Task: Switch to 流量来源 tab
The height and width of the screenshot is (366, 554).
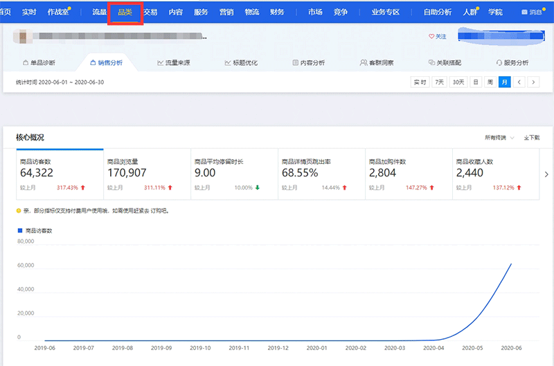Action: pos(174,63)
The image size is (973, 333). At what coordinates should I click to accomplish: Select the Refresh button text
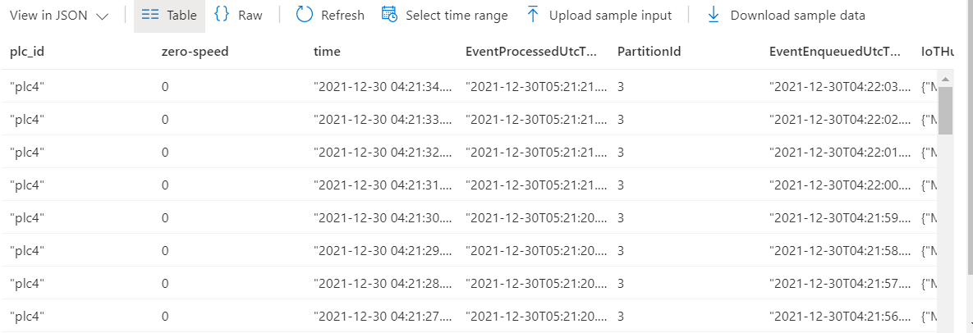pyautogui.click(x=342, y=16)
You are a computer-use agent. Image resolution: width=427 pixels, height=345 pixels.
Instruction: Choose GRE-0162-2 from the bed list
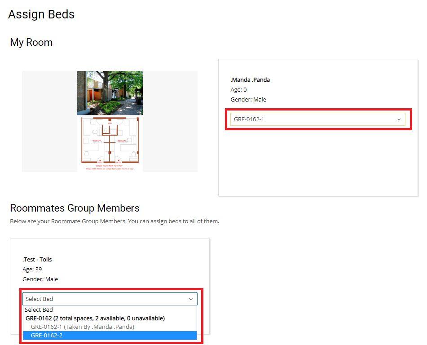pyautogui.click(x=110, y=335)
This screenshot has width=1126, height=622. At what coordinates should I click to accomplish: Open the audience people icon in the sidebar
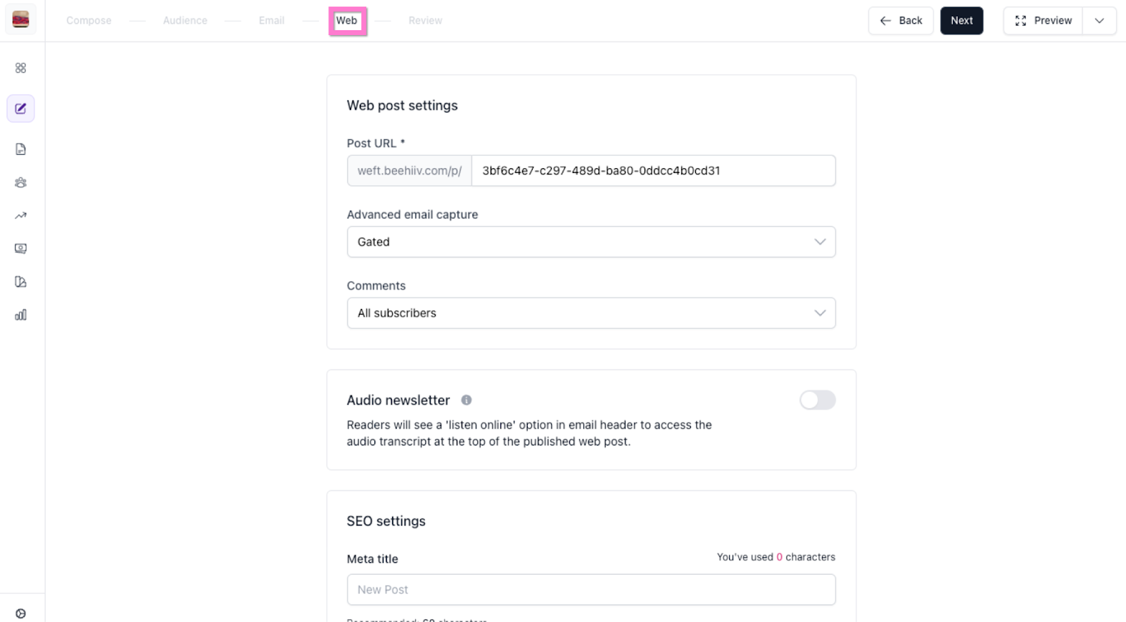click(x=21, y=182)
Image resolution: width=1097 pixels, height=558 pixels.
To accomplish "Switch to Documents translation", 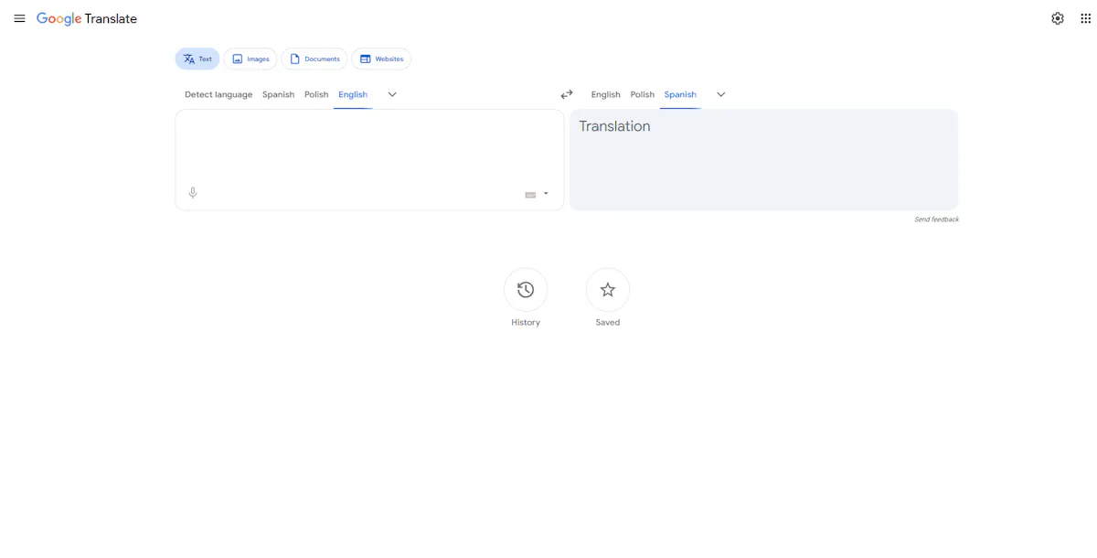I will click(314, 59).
#####
**Prompt:** Among the records, find each line where the word "pixels" occurs, and copy it.

**Solution for this problem:**
You are a computer-use agent. Image resolution: width=427 pixels, height=345 pixels.
Image resolution: width=1097 pixels, height=558 pixels.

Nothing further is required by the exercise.